The Korea Institute of Machinery and Materials (KIMM) has invented the world's first stretchy meta-display technology, which can stretch up to 25% without causing image distortion. Since 2008, KIMM's Department of Nano-Mechanics has been studying micro-LED transfer technology. This was accomplished by metamaterials having unique mechanical characteristics which do not exist in nature, as well as metamaterial design and production techniques.
When stretched lengthwise, most stretchy materials in nature, such as rubber, shrink in width resulting in image distortion. This was also true in the case of stretchable screens made of rubber.
On a circuit board, the KIMM research team used mechanical metamaterials with a negative Poisson's ratio. When a material is stretched lengthwise, the Poisson's ratio describes how much it decreases in width. Stretching a mechanical metamaterial with a Poisson's ratio of -1 lengthwise has the same effect as stretching at the same ratio widthwise. As a result, images on a display made with such materials are not skewed.

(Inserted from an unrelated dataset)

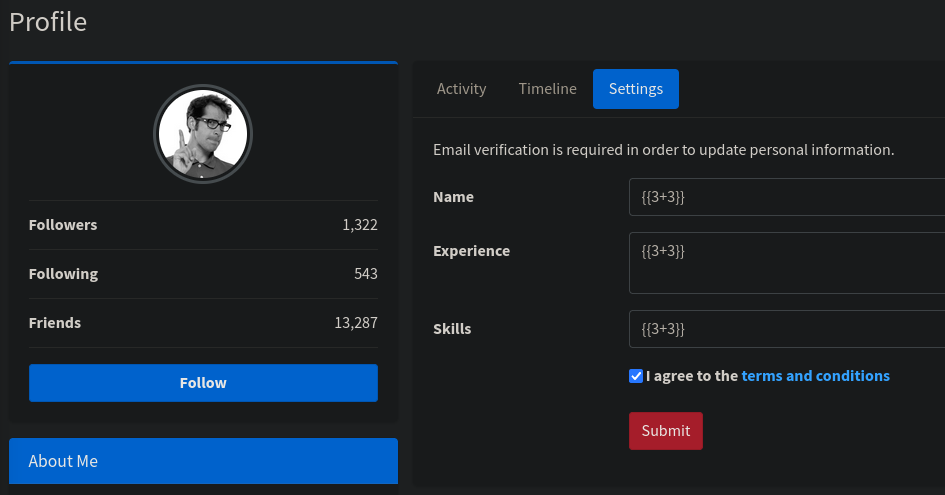Image resolution: width=945 pixels, height=495 pixels.
Task: Click the Following count row
Action: pos(203,274)
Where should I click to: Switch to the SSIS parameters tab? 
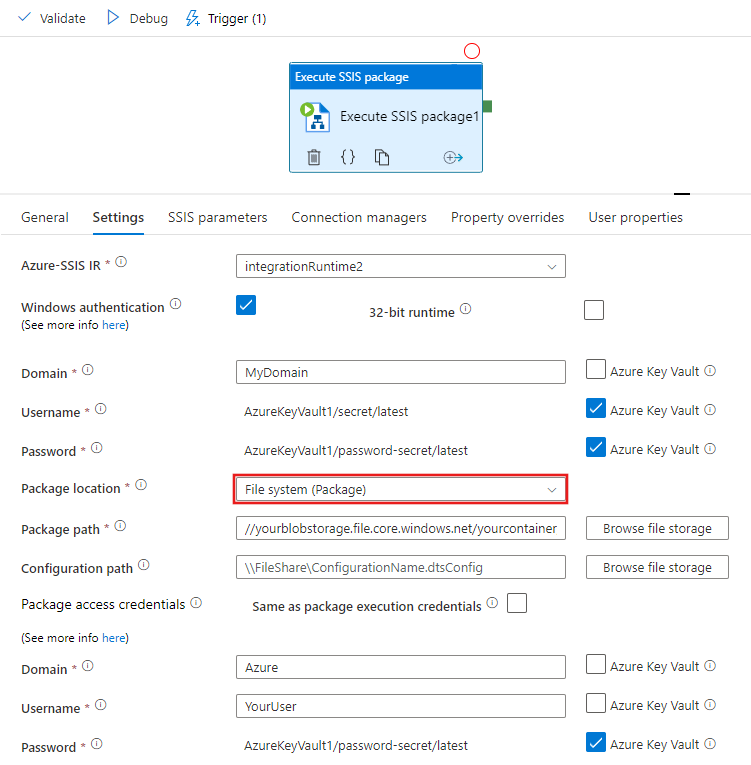point(217,217)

The team combined mechanical metamaterial designs and manufacturing technology with the world's biggest large-area micro-LED roll transfer technology to create this breakthrough meta-display manufacturing method. The study team wants to do follow-up research on micro-LED panels for ultra-realistic metaverses based on the positive outcomes of this project.

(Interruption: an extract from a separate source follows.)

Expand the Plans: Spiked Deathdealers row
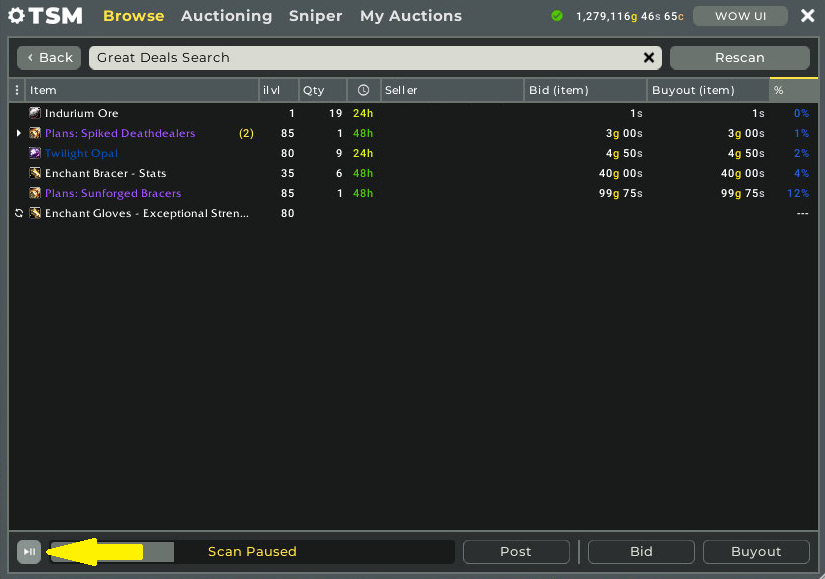 pyautogui.click(x=18, y=133)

Promoting practical use of the technology
Dr. Bongkyun Jang stated that his team has used meta-structures to solve the core issue of image distortion in stretchable displays, and that the researchers will continue to seek the commercialization of meta-display technologies so that they can be used in a variety of electronic products in the future.
The recently developed adaptable meta-display technology is expected to help diversify platforms for mobile electronic devices like phones and tablets. Medical gadgets, cosmetics and healthcare all benefit from such displays since they can stick to the skin of the human body without wrinkles.
The research is published in Advanced Functional Materials.